As part of the python twitter crawler I'm creating, I am attempting to make a "hash-table" of sorts to ensure that I don't crawl any user more than once. It is below. However, I am running into some problems. When I start crawling at the user NYTimesKrugman, I seem to crawl some users more than once. When I start crawling at the user cleversallie (in another completely independent crawl), I don't crawl any user more than once. Any insight into this behavior would be greatly appreciated!!!

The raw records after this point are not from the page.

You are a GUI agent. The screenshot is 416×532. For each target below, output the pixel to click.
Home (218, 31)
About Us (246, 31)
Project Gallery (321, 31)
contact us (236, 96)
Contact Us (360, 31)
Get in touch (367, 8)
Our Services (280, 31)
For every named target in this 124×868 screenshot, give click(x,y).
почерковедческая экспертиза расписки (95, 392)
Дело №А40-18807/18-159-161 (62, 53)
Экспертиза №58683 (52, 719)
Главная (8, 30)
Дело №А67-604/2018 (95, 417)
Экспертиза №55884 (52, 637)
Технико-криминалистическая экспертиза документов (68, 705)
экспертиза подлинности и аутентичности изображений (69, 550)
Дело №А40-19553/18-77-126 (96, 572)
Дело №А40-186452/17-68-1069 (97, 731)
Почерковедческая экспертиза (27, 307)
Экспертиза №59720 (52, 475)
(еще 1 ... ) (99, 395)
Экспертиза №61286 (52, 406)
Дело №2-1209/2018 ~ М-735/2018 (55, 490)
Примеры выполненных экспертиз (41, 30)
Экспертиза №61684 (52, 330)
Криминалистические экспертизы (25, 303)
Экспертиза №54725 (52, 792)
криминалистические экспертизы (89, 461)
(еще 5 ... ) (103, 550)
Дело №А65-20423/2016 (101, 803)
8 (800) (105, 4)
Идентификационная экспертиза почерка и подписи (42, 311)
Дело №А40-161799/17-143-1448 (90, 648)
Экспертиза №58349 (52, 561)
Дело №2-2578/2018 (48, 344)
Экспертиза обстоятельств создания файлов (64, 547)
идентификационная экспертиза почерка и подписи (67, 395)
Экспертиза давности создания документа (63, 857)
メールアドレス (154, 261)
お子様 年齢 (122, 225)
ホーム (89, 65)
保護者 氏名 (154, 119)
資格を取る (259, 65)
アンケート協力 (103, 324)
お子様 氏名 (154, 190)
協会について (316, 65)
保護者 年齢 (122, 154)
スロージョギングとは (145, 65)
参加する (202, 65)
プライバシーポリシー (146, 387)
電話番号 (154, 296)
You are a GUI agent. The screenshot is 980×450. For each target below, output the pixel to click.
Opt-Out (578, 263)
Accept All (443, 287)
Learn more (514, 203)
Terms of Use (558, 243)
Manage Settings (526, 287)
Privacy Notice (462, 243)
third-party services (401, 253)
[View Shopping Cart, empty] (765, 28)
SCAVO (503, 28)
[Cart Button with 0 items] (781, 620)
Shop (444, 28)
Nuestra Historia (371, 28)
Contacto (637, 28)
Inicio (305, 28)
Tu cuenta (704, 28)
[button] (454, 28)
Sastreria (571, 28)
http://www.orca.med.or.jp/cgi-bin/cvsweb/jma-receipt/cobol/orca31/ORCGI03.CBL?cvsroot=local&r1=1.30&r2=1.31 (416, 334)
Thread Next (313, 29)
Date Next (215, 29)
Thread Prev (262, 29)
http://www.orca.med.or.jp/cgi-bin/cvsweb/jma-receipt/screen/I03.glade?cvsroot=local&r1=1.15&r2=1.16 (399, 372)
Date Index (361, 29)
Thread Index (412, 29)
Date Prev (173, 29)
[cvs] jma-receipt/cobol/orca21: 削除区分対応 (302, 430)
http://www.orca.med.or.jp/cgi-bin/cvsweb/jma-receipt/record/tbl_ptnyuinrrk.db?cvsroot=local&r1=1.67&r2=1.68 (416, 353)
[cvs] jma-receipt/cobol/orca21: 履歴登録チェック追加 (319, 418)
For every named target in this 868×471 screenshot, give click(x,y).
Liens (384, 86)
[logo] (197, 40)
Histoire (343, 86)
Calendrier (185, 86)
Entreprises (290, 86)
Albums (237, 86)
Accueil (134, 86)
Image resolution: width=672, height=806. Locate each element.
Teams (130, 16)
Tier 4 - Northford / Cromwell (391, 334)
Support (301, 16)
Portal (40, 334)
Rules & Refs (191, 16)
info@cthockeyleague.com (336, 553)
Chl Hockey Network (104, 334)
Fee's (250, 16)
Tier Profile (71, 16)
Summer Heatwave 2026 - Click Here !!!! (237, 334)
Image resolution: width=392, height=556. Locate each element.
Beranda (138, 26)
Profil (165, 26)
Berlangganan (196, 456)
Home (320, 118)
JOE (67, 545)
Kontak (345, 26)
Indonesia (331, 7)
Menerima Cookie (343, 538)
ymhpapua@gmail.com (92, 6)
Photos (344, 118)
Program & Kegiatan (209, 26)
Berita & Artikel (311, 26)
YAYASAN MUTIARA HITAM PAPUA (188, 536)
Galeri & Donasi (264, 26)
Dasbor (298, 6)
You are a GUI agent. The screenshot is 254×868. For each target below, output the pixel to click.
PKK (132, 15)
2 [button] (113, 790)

from BeautifulSoup import BeautifulSoup
import re
import urllib2
import twitter
start_follower = "cleversallie"
depth = 3
U = list()
api = twitter.Api()
def add_to_U(user):
U.append(user)
def user_crawled(user):
L = len(L)
for x in (0, L):
a = L[x]
if a != user:
return False
else:
return True
def turn_to_names(users):
names = list()
for u in users:
x = u.screen_name
names.append(x)
return names
def test_users(users):
new = list()
for u in users:
if (user_crawled):
new.append(u)
return new
def crawl(follower,in_depth): #main method of sorts
if in_depth > 0:
add_to_U(follower)
users = api.GetFriends(follower)
names = turn_to_names(users)
select_users = test_users(names)
for u in select_users[0:5]:
crawl(u, in_depth - 1)
crawl(start_follower, depth)
for u in U:
print u
print("Program done.")
EDIT
Based on your suggestions (thank you all very much!) I have rewritten the code as the following:
import re
import urllib2
import twitter
start_follower = "NYTimesKrugman"
depth = 4
searched = set()
api = twitter.Api()
def crawl(follower, in_depth):
if in_depth > 0:
searched.add(follower)
users = api.GetFriends(follower)
names = set([str(u.screen_name) for u in users])
names -= searched
for name in list(names)[0:5]:
crawl(name, in_depth-1)
crawl(start_follower, depth)
for x in searched:
print x
print "Program is completed."
You have a bug where you set L = to len(L), not len(U). Also, you have a bug where you will return false if the first user does not match, not if every user does not match. In Python, the same function may be written as either of the following:
def user_crawled(user):
for a in l:
if a == user:
return True
return False
def user_crawled(user):
return user in a
The test_users function uses a user_crawled as a variable, it does not actually call it. Also, it seems you are doing the inverse of what you intend, you wish new to be populated with untested users, not tested ones. This is that function with the errors corrected:
def test_users(users):
new = list()
for u in users:
if not user_crawled(u):
new.append(u)
return new
Using a generator function, you can further simplify the function (provided you intend on looping over the results):
def test_users(users):
for u in users:
if not user_crawled(u):
yield u
You can also use the filter function:
def test_users(users):
return filter(lambda u: not user_crawled(u), users)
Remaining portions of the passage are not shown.